Japan launches first HII-Transfer Vehicle

JAXA's HTV is captured by the Station's robotic arm
10 September 2009

The Japanese space agency's first HII-Transfer Vehicle (HTV-1) launched today at 19:01 CEST (17:01 UT). Developed and built in Japan, the HTV is an unmanned cargo transfer spacecraft that will deliver supplies to the International Space Station.

The maiden flight of HTV will deliver around 4.5 tonnes of new supplies to the International Space Station (ISS), as well as demonstrate the HTV's rendezvous and flight capabilities.

The HTV was launched from the Tanegashima Space Center on an H-IIB launch vehicle. After separating from the launch vehicle, HTV automatically starts-up its subsystems and initiates communications with the HTV Mission Control Room (HTVMCR) at Tsukuba Space Center (TKSC) in Japan.

On this maiden flight, HTV-1 approaches the ISS in a sequence of operations to demonstrate its range of capabilities. Once a go-ahead has been given by ISS management, HTV-1 is scheduled to approach the Station for berthing six days after launch.
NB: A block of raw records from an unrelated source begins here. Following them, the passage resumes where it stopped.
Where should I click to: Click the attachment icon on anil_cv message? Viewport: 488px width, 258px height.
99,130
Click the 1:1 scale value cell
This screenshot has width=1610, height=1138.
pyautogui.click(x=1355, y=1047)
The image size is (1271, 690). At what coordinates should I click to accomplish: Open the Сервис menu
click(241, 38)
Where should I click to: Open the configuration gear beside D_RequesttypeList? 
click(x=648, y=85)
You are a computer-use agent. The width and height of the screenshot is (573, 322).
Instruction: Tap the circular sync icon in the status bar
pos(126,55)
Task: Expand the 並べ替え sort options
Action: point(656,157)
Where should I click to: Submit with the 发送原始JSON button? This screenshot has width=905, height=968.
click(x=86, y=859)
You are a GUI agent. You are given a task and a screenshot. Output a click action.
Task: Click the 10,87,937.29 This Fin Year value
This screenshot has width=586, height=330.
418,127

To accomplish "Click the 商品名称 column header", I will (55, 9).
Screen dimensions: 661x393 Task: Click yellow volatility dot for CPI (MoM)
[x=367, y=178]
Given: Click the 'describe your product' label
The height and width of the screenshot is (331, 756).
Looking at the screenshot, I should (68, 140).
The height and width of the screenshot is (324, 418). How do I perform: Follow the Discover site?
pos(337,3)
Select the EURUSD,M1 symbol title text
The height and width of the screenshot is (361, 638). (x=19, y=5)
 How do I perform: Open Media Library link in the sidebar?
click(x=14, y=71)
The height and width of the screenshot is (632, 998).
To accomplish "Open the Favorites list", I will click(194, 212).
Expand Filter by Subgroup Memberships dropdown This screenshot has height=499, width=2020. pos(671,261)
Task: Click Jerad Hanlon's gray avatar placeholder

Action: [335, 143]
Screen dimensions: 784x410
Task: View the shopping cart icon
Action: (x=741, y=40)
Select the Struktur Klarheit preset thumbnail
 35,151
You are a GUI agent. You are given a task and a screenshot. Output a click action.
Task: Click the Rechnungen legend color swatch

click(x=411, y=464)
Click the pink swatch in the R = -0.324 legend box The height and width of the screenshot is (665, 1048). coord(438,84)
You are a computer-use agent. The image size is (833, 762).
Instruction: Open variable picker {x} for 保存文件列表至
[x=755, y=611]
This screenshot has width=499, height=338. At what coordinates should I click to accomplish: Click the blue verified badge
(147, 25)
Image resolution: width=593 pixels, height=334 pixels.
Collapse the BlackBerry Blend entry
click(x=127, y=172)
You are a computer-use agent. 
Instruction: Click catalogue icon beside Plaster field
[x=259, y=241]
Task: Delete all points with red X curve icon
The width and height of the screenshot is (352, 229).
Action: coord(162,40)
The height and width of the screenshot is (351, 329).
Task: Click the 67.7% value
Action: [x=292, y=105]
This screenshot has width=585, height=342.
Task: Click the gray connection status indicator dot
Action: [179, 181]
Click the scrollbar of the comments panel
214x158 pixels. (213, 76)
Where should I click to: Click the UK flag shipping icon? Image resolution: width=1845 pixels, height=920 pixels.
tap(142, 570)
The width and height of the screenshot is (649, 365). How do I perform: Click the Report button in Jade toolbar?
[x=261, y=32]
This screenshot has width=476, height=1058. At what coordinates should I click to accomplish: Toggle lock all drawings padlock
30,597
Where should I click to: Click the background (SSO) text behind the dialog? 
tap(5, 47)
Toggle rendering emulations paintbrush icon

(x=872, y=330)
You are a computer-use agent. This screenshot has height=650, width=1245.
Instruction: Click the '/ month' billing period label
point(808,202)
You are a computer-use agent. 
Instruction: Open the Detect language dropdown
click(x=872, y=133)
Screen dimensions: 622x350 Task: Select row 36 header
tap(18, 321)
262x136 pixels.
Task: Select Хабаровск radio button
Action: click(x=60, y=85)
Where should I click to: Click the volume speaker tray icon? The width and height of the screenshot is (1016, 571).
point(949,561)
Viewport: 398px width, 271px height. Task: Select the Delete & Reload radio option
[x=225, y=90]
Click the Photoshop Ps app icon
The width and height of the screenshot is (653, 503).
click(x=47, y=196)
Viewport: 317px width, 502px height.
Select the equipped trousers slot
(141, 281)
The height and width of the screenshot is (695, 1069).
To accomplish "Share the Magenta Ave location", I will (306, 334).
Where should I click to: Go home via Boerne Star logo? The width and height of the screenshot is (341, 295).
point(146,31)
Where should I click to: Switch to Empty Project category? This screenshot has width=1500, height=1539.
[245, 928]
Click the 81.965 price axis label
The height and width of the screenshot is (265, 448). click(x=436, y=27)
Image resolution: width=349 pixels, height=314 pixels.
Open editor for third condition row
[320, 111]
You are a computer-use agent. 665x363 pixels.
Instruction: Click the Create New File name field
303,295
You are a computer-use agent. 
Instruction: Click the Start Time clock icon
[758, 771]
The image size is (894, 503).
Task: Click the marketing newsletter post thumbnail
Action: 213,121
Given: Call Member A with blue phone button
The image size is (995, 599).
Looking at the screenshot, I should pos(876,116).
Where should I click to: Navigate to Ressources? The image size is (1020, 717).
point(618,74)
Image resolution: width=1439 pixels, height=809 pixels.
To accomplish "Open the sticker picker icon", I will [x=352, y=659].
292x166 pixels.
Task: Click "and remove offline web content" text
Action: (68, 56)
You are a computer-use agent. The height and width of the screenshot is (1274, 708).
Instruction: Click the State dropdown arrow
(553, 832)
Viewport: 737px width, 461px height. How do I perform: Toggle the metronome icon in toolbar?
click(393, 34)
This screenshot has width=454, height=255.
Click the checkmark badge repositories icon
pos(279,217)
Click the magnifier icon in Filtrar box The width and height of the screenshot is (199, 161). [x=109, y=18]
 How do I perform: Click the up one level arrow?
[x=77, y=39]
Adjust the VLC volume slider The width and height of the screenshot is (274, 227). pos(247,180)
Unlike the existing spacecrafts that rendezvous and dock with the Station, HTV-1 will approach to a point just below the ISS. Station crewmembers, NASA astronaut Nicole Stott and ESA astronaut Frank De Winne, will then use the Station's robotic arm, Canadarm 2, to grapple the HTV and berth it to the Earth-facing (nadir) port on the Harmony module.

Later in the attached phase of the HTV-1 mission, De Winne will operate the Japanese robotic arm in order to attach and unpack the Japanese Exposed Pallet on the outside of the Japanese Kibo laboratory.

HTV-1 is scheduled to remain docked to the ISS for 30 days.